WHAT IS EXPECTED: Provide only the number of lines in the records below that contain "computer".

GIVEN INFORMATION:

▶

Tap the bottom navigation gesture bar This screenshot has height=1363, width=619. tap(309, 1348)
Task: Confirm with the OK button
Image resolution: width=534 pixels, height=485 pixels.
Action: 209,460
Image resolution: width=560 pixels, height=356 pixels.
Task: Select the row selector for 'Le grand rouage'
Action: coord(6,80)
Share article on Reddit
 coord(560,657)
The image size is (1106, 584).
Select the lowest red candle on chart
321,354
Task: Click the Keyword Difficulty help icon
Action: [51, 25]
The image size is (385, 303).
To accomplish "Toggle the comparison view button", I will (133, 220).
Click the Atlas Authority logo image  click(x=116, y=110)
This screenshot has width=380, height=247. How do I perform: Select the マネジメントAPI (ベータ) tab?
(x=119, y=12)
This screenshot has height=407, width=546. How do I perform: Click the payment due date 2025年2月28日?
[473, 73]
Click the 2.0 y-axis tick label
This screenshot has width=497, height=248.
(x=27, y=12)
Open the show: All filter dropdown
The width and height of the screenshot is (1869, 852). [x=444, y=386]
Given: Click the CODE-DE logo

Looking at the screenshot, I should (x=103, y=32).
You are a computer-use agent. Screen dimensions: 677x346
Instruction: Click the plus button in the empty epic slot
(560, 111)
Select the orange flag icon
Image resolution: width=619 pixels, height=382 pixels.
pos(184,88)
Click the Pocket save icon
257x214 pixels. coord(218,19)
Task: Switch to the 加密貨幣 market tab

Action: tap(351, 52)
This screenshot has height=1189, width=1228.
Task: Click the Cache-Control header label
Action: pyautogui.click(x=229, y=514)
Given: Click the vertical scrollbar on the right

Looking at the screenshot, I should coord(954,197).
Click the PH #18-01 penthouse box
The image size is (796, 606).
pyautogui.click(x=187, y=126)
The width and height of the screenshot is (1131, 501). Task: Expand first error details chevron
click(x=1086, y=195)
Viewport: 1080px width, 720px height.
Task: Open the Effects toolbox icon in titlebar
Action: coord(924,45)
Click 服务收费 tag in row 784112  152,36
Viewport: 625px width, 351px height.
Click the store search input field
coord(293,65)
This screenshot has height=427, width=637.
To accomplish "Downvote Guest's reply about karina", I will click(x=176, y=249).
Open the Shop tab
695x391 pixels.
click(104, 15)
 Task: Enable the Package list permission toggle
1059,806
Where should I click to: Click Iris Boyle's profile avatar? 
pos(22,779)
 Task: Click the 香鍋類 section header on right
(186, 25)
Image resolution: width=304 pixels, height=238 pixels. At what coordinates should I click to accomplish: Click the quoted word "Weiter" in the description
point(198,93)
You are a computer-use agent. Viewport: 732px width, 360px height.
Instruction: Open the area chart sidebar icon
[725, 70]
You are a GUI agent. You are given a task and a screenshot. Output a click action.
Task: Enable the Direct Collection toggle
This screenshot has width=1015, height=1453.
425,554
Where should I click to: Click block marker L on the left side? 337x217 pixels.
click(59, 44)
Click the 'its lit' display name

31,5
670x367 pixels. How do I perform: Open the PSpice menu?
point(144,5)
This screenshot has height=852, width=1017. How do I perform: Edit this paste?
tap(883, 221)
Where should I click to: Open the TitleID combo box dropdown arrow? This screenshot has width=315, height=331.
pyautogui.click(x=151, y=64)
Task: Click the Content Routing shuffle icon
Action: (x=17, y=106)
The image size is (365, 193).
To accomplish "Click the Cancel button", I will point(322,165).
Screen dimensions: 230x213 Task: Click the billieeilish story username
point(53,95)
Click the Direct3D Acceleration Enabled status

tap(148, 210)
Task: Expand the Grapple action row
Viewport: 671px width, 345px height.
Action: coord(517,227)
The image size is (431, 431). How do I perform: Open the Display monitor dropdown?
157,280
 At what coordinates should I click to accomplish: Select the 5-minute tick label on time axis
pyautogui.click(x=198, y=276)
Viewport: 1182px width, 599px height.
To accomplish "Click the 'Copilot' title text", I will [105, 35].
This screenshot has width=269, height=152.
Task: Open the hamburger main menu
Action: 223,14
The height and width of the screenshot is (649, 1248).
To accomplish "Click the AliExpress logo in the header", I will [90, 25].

◀

TASK RESPONSE: 2